Nguyen Viet, a Vietnamese man born as a conjoined twin apparently due to effects from Agent Orange, died Saturday at a hospital in Ho Chi Minh City, his relatives said. He was 26.

Bedridden due to aftereffects of brain fever before he was separated from his brother Duc at age 7, Nguyen Viet's health had recently deteriorated and he suffered pneumonia and abdominal bleeding, the relatives said.

The twins were born Feb. 25, 1981, to a farming couple in a central province where U.S. military aircraft released massive amounts of the defoliant Agent Orange during the Vietnam War.
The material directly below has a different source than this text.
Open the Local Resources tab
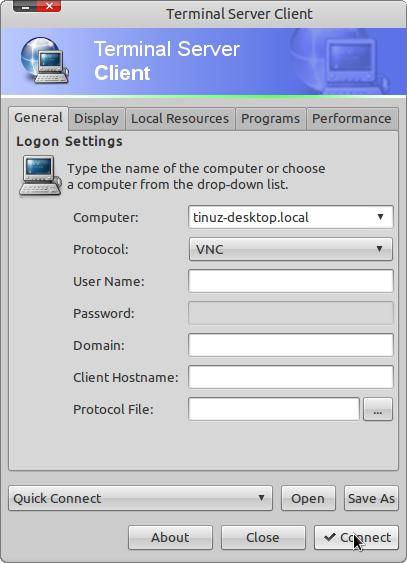 [180, 118]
When Nguyen Viet came down with the life-threatening brain fever, a team of Japanese and Vietnamese doctors successfully separated the twins in 1988. They had been conjoined at the lower halves of their bodies and shared some organs.

The twins visited Japan numerous times before and after the surgery to receive medical treatment.

Nguyen Duc married last December, but his brother was unable to attend.

"I'm really sad, and feel like crying," Nguyen Duc said, adding he was at his brother's bedside when he was dying.

"I really wanted him to live until the 20th anniversary Oct. 4 next year of the separation operation," he said. "But now, only I can attend the 20th anniversary ceremony next year."

The twins received wide media coverage in Japan as symbols of the victims of defoliants used by the U.S. military in Vietnam.